Dave Mutchler, The President of the River City Fraternal Order of Police.(Photo: WHAS11)
Dave Mutchler, The President of the River City Fraternal Order of Police.(Photo: WHAS11)
Dave Mutchler, The President of the River City Fraternal Order of Police.(Photo: WHAS11)

WASHINGTON– Last Thursday, the River City Fraternal Order of Police (FOP) Lodge 614 in Louisville, K.Y. released an intimidating open letter to the community that no one outside the FOP could have seen coming.

In his statement, FOP President Dave Mutchler launched an aggressive attack on activists who have been calling for change in the Louisville Metro Police Department’s interactions with people of color. Referring to concerned community members as “sensationalists, liars and race-baiters,” Mutchler brazenly threw down the gauntlet, saying; “We are done with you.”

Judith Browne Dianis, Co-director of the –based Advancement Project, a multi-racial civil rights organization founded by a team of veteran civil rights lawyers in 1999, issued the following statement in response:

“Mutchler’s letter was immediately seen as an attempt to silence the Louisville community. Instead of working with advocates to address very real concerns and create sustainable solutions to strengthen trust in the community, Mutchler chose to abuse the power of his badge and be a bully. At a time when the nation is still reeling from a racist, domestic terrorist attack against blacks attending bible study in church, the River City FOP letter is a reminder of the strained relationship between police and communities of color.

“Even as we question the motive behind the River City FOP letter and its broader implications, we also decry violence against law enforcement. We urge the fraternal order of police to participate in the quest for justice without demonizing commonsense efforts to challenge the status quo and secure improved relationships between communities of color and law enforcement.”

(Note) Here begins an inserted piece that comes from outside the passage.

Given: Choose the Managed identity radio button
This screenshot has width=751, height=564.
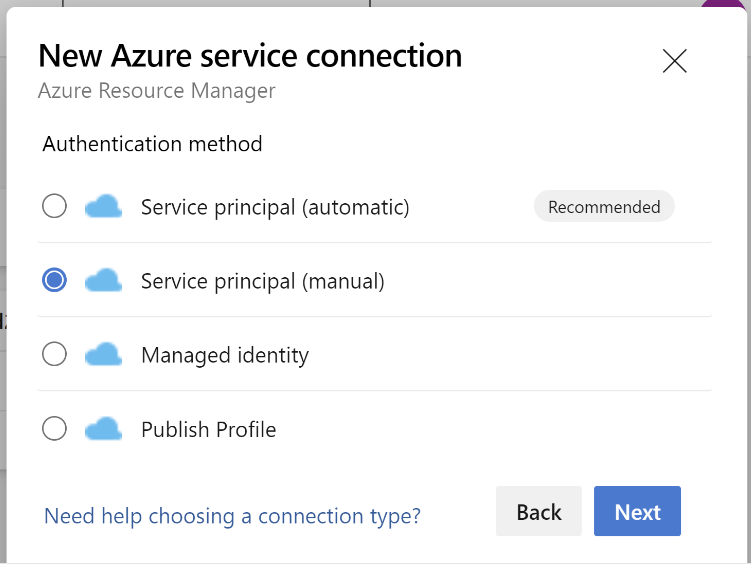Looking at the screenshot, I should [x=54, y=354].
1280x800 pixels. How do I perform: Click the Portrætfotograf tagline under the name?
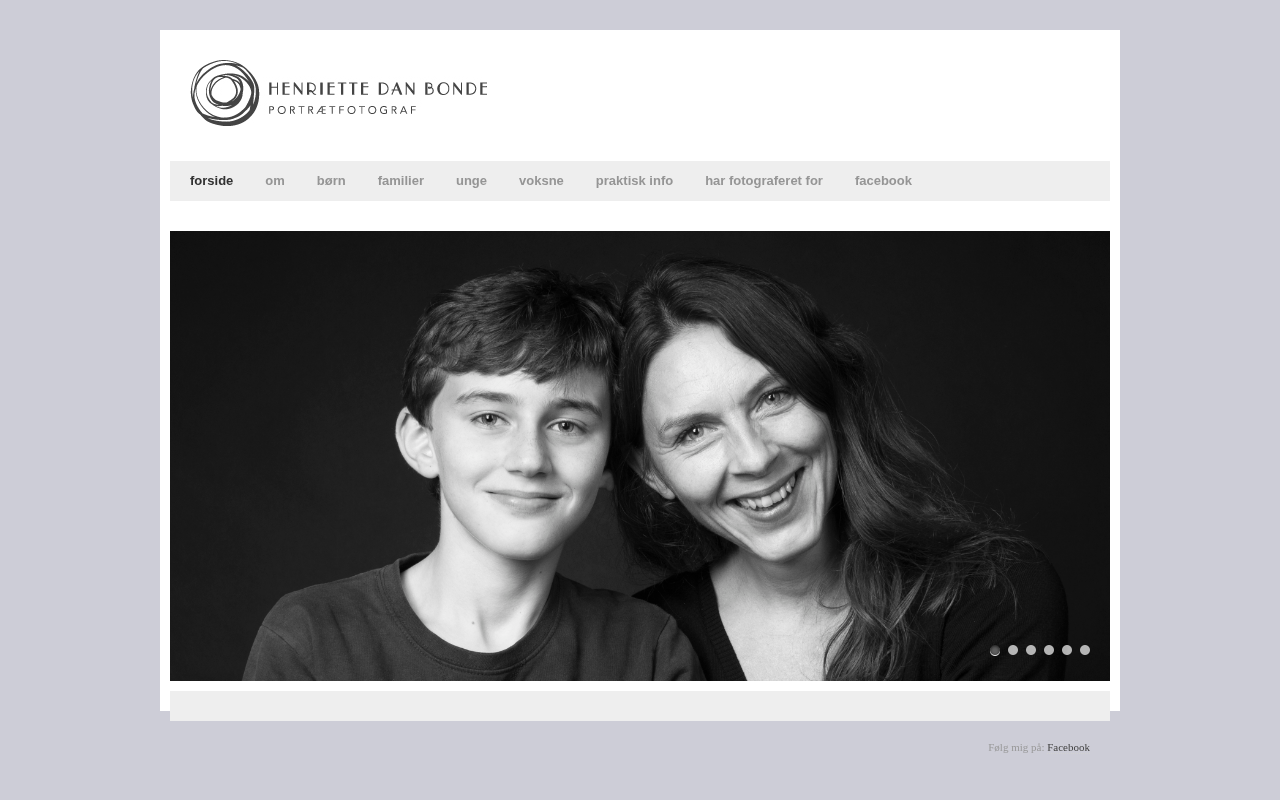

Only a few days before, on Saturday, June 13, Deng Manyoun had been shot and killed by a Louisville police officer, and tensions were running high.   Mutchler then chose to release his letter shortly after the nation learned about 21-year-old Dylann Storm Roof shooting and killing nine black men and women during a prayer meeting at Emanuel AME Church. The timing of the letter seemed intentionally designed to be confrontational– and to make a clear point.

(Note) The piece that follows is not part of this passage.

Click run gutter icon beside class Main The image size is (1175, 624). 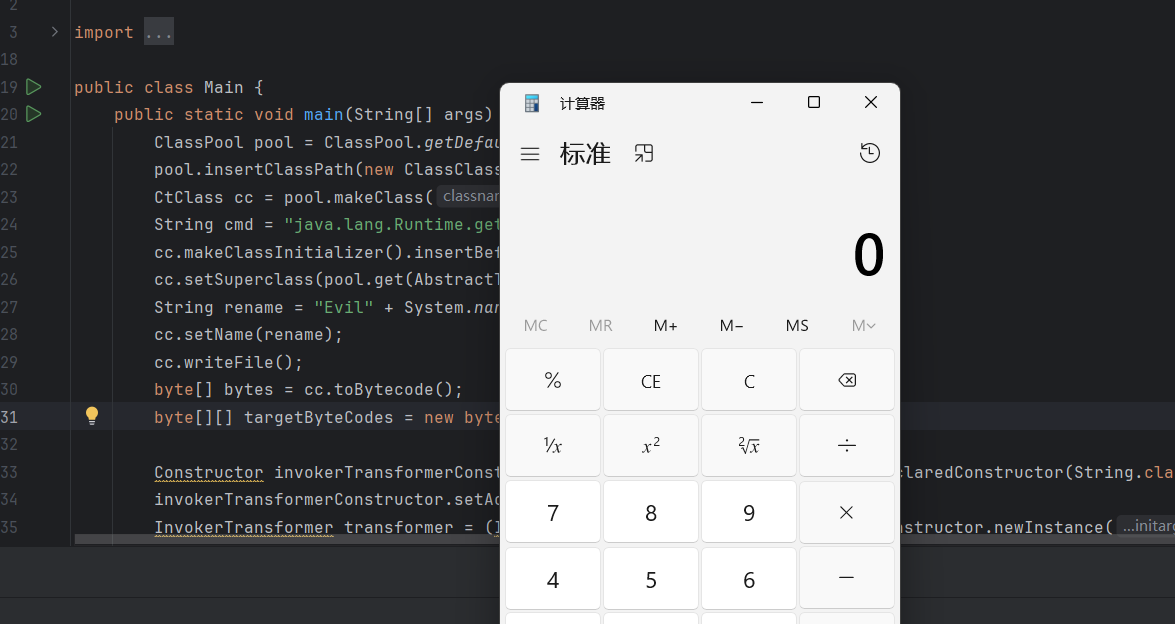[x=33, y=87]
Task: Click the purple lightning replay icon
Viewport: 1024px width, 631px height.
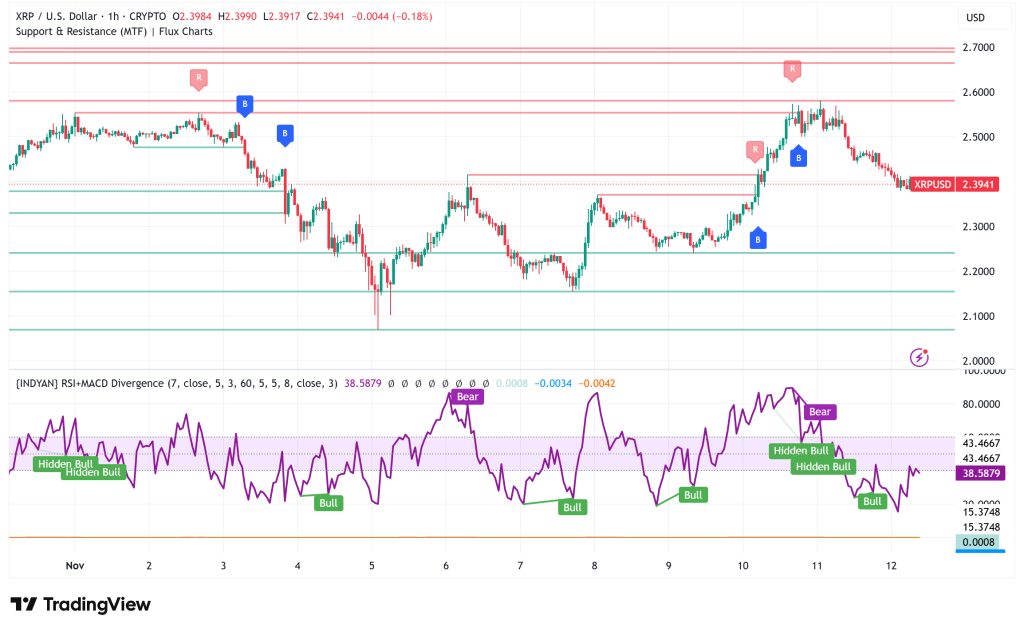Action: click(919, 357)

Protests began immediately, with people marching on the police department looking for an apology, but Mutchler stood by his letter:

“There is no one in this community or in this country that should feel the least bit threatened by anything that I’ve written in this letter. All I’ve done in this letter is say thank you, say we’re going to keep doing our jobs, if you’re a criminal we’re going to keep trying apprehend you and keep you off our streets and if you’re a sensationalist, a liar an inflamer that we are going to exercise our right to free speech and call you out as well.”

We are attempting to determine the demographic make-up of the community “served” by Mutchler’s group, and the date of the next election there.